Claire’s surreal portraits capture attention from hundreds of metres away. The portrait murals are detailed, in depth and disarmingly realistic. Claire was always a creative kid, and her passion for art grew with her. “I started doing portraits for commission as a teen as a hobby on the side,” says the emerging Australian artist.
Claire attended the University of Wollongong to study visual arts and graphic design — skills she later used to start a letterpress business. “I guess I took on the graphic design element as it was realistic to think, ‘how I am going to support myself?’, and graphic design ticked a few boxes.”
Her mural escapades began when she was offered the opportunity to paint a mural hoarding at a local Wollongong shopping centre, in a 10 by three metre space. “It was the first time I had picked up a paintbrush in around six years. After that I started taking on more opportunities and participating in street art festivals.”
But it is not always easy to adapt a photograph in Claire’s palm to a humungous canvas, like a warehouse wall or concrete barriers, so she turned to her peers for advice. “When I first started out I tried to get as much information as possible. I listened to podcasts, watched artists’ time lapses, as well as asking a lot of artists about their style of painting, what to do when the paint is drying too fast or it’s raining. The good thing about this industry is that most artists are very open about that kind of thing.”

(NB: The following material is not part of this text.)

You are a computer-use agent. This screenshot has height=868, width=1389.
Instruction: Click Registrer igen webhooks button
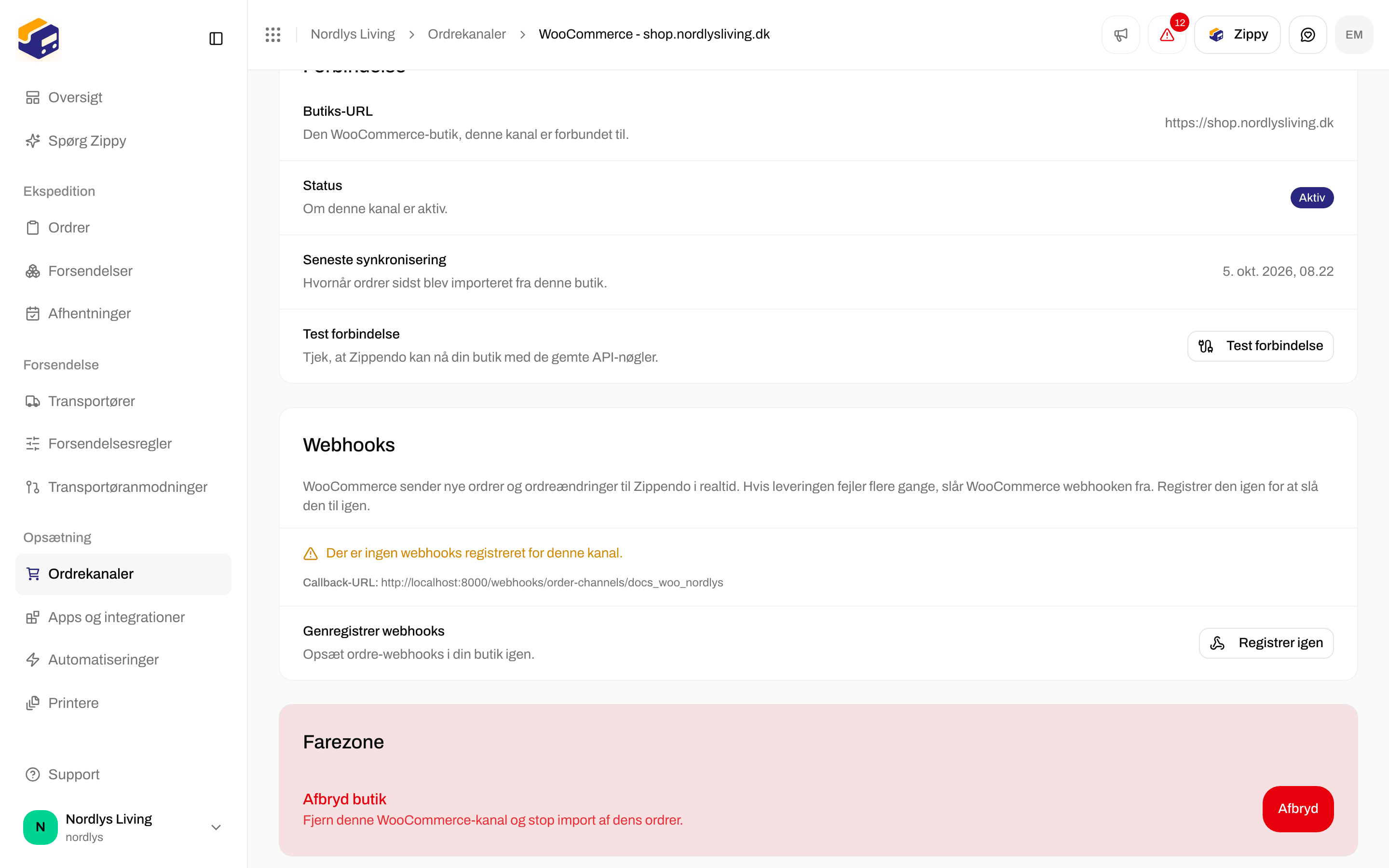point(1266,643)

Her latest fresco in South Brisbane depicts local Andy Birgan who works next to the rail bridge at the Parmalat factory. The magnificent piece radiates colour and light in a space that would otherwise be quite dull. “The person I choose will always have been a part of the community where the painting is, either they grew up there, have worked there for some time or have had an influence in the area.”
Claire likes to get to know her muse before beginning to paint and is always part of the selection process. “I either interview them or sit down and have a coffee to chat, so I can better get to know them and their story so when I set out to paint them it is not just painting a face on a wall. The area and location of the piece is always linked to a local person. I think it encourages people to delve more into why the person has been painted there; it is a subtle yet very bold way to start a discussion.”
The abstract element of Foxton’s works is her motivation and passion. It is unusual, quirky and fun; it gives her art dimension and a wonderful burst of colour. “I particularly love painting the abstract layer. You can probably see it develop more in my murals over time. It is where I get to be free to do what I want and create something without constraint.”